Stored data entries:
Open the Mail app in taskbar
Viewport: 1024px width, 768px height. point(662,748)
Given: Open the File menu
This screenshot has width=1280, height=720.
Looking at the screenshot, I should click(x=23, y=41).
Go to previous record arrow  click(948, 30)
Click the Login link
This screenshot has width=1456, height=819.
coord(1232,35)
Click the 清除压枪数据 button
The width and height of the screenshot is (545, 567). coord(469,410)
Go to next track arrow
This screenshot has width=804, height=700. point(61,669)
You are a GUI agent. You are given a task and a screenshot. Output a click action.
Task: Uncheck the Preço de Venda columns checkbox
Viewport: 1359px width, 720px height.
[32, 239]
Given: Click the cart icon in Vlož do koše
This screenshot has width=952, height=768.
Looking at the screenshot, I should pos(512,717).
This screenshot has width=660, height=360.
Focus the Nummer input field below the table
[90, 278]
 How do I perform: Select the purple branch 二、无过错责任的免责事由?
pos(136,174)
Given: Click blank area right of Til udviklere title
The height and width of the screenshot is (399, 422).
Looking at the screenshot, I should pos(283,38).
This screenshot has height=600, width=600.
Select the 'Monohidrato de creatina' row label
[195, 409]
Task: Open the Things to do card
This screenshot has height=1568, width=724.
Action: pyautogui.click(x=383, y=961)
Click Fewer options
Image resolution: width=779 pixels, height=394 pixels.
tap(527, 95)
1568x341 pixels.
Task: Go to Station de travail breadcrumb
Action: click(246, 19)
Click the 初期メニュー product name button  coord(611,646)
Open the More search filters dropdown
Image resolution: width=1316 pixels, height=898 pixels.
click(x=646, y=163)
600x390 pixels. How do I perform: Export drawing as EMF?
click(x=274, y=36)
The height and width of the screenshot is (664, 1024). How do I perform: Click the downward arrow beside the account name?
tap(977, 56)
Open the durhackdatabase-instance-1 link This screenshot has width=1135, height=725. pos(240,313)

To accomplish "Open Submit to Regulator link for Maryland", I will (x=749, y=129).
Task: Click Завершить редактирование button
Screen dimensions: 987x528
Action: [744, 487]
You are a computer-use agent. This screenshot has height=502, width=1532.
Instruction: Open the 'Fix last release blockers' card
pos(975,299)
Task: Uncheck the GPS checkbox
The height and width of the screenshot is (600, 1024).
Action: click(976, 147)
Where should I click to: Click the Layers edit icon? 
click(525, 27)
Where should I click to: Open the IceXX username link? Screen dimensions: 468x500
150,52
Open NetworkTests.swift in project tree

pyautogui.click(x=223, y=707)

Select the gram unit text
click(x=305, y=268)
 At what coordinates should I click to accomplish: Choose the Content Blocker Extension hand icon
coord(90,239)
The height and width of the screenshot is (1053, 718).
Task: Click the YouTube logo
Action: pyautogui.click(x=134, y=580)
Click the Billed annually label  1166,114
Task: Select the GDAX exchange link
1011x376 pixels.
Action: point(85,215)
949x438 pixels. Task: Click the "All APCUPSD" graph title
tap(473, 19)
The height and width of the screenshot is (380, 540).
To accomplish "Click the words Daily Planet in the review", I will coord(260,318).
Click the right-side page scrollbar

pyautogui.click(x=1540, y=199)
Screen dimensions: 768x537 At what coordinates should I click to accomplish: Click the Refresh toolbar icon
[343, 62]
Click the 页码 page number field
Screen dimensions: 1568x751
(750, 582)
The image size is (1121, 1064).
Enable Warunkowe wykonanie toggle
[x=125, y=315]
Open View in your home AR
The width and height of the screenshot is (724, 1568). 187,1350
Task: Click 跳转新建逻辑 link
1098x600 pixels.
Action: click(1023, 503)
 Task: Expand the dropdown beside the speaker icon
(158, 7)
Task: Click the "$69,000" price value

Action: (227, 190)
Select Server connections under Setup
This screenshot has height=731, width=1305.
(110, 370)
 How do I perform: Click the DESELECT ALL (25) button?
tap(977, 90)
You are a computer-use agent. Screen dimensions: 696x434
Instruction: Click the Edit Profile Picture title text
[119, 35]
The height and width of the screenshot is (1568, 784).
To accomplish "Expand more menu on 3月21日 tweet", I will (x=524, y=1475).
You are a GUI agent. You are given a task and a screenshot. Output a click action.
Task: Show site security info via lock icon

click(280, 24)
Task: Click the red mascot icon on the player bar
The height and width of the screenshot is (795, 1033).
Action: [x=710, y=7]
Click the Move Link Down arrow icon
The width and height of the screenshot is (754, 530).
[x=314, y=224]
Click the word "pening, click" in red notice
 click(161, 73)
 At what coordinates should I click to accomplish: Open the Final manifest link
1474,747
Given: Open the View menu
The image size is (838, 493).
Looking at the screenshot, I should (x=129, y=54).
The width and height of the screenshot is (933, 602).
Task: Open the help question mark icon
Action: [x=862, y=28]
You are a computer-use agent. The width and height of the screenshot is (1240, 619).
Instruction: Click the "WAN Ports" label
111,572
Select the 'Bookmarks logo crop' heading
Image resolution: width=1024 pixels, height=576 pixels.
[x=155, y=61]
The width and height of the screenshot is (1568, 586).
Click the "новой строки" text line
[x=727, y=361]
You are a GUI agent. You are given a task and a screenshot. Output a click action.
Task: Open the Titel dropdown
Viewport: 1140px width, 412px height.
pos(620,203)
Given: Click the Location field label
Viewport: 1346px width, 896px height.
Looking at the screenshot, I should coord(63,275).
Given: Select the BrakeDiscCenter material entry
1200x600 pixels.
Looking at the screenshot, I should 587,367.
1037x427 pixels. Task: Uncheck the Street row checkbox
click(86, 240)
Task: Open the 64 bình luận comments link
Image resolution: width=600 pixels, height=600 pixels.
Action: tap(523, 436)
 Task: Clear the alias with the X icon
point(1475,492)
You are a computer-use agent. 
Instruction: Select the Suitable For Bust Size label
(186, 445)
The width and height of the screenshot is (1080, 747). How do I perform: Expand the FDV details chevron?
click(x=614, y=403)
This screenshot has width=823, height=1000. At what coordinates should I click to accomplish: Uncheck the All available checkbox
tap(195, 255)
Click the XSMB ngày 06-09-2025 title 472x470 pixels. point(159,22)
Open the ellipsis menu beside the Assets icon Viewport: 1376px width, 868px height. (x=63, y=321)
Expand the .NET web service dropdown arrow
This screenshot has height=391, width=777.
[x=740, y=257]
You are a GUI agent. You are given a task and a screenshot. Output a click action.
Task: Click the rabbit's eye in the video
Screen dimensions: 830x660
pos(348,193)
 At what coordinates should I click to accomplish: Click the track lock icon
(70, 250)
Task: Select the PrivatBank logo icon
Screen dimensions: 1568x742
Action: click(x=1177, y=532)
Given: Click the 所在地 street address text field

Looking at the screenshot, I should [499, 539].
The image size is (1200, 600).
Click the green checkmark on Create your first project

▸ Exercise prompt: The answer must consist of every line from the data that contains the word "computer".

▸ Answer space:
You are a computer-use agent. This screenshot has height=502, width=1532.
You are a computer-use agent. Screen dimensions: 696x434
You are a computer-use agent. The width and height of the screenshot is (1240, 619).
You are a computer-use agent. 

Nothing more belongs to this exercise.